[DATA RECORDS — start]
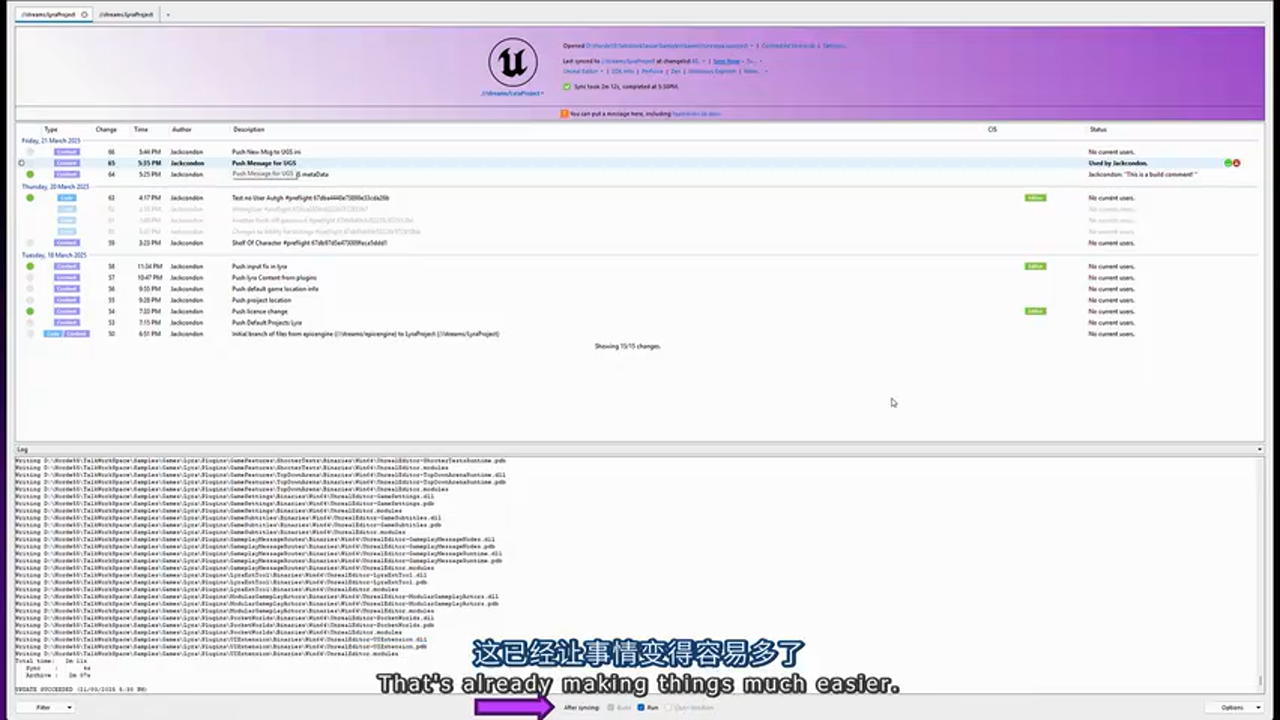The image size is (1280, 720).
Task: Open a new tab with the plus button
Action: (x=167, y=14)
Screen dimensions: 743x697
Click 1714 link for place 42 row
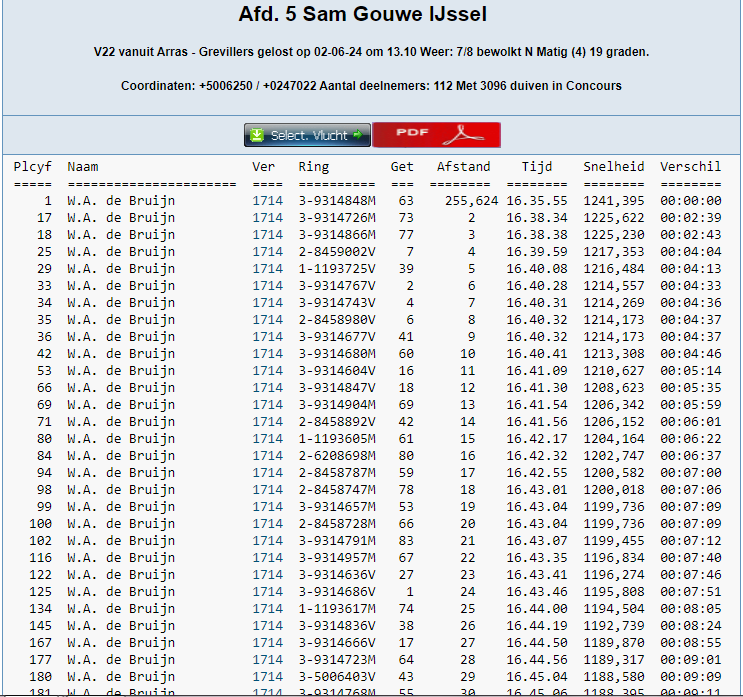(267, 354)
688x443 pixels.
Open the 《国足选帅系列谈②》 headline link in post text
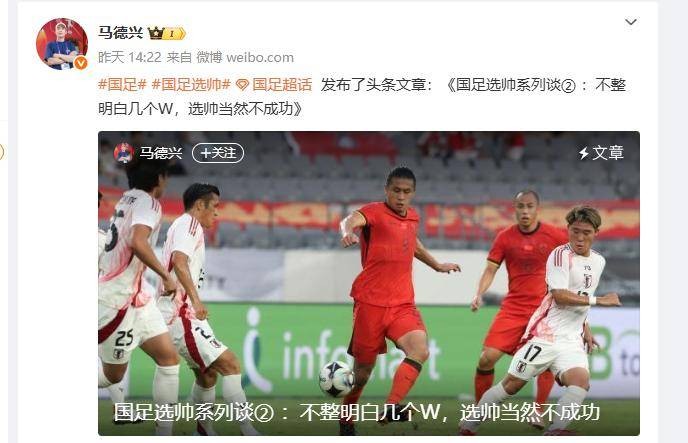click(362, 96)
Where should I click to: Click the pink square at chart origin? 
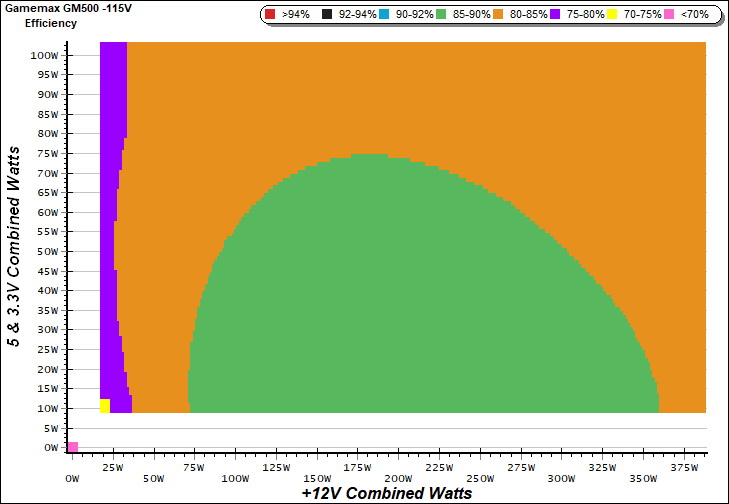tap(72, 447)
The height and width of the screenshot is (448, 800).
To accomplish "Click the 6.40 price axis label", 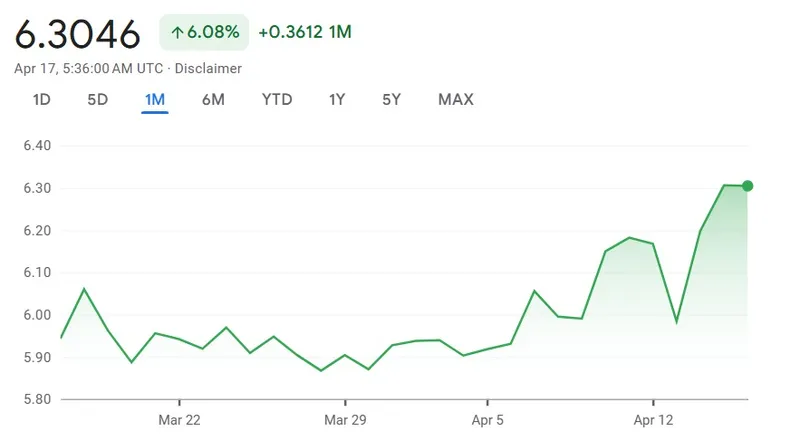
[DATA RECORDS — finish]
With the pictures omitted, print precisely the lines from the one with "Where should I" to the final line of the records, both included.

Where should I click to: Click the pink square at chart origin? 
tap(72, 447)
The height and width of the screenshot is (448, 800).
To accomplish "Click the 6.40 price axis label", 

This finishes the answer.